◆ PARTS OF THE EXERCISE ◆
[1] List every type of ray that the passage on radioactive decay names.
[2] Please copy the stretch of the passage on radioactive decay from "The decay rate" through "123 to disappear.", word for word.

The decay rate and the rate of radiation emitted

Parallel decrease of the number of nuclei and activity
The activity and the mass of a radioactive body diminish at the same rate (the mass has been expressed in terms of the number of atoms in order for it to be placed on the same scale). The radioactive body chosen is iodine 123, and the initial activity (of 1 millicurie) is equivalent to that of a thyroid scintigraphy. The half-life of iodine 123 is of 13.2 hours, which means that the decay takes place over a few days. It takes about 2 weeks for the activity to drop from 37 million becquerels to 1 becquerel, and 23 days for the last nucleus of iodine 123 to disappear.
© IN2P3

The activity of a sample of radioactive matter is defined by the number of disintegrations taking place at its core at any given moment. The activity also represents the number of radiations emitted. One call therefore alpha, beta, gamma activity the numbers of alpha, beta, gamma rays that are emitted and are in proportions of the number of disintegrations. These activities are fundamental features of the radioactive sample and of the type of radiation emitted. They represent its ‘baseline radioactivity’. When the sample contains more than one element, the total activity is the sum of the individual activity values.

In the majority of cases, disintegrations leads to the emission of an alpha or beta ray. The numbers are then equal. If certain decays are accompanied by the emission of gamma rays, a gamma activity is introduced which is in proportion to the emission frequency of these gamma rays.

The activity of a radioelement varies inversely with its lifespan. The longer the half-life of a substance, the lower its activity. An analogy can be made with a soft-burning candle, whose lower flame burns for longer. This is why in uranium 238, which has a half-life of 4.5 billion years, only one nucleus out of 65 million will decay every century.

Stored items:
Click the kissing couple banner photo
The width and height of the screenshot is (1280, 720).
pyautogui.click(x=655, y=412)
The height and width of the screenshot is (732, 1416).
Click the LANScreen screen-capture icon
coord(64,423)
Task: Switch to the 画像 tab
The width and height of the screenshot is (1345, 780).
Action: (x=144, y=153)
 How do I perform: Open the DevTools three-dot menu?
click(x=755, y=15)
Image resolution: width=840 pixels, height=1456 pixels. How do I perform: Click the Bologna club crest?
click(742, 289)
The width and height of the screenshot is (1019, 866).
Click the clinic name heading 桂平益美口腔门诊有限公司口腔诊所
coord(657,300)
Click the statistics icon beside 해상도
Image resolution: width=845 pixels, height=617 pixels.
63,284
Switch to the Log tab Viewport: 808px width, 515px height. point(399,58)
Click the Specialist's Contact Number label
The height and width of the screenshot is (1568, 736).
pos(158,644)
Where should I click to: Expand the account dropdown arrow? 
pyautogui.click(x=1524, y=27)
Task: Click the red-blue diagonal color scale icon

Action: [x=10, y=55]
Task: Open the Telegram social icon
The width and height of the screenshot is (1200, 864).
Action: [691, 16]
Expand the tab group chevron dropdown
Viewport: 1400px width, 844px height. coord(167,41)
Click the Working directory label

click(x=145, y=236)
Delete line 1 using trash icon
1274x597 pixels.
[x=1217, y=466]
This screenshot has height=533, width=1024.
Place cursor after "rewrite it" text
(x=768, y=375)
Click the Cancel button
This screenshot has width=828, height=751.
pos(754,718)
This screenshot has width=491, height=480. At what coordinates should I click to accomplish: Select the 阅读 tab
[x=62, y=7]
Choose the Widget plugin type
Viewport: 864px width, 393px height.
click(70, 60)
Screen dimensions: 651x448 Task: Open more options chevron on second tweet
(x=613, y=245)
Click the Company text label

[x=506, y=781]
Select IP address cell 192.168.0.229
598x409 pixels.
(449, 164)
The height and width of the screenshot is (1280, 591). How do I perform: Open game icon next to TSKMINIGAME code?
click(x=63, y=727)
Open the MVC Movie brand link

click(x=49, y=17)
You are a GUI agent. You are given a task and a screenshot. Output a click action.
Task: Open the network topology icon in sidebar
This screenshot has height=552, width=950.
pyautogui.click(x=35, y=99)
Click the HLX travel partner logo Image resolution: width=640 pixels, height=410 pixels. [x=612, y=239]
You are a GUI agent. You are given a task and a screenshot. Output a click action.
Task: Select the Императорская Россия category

◆ SOLUTIONS BY TASK ◆
[1] Alpha, beta, gamma

[2]
The decay rate and the rate of radiation emitted

Parallel decrease of the number of nuclei and activity
The activity and the mass of a radioactive body diminish at the same rate (the mass has been expressed in terms of the number of atoms in order for it to be placed on the same scale). The radioactive body chosen is iodine 123, and the initial activity (of 1 millicurie) is equivalent to that of a thyroid scintigraphy. The half-life of iodine 123 is of 13.2 hours, which means that the decay takes place over a few days. It takes about 2 weeks for the activity to drop from 37 million becquerels to 1 becquerel, and 23 days for the last nucleus of iodine 123 to disappear.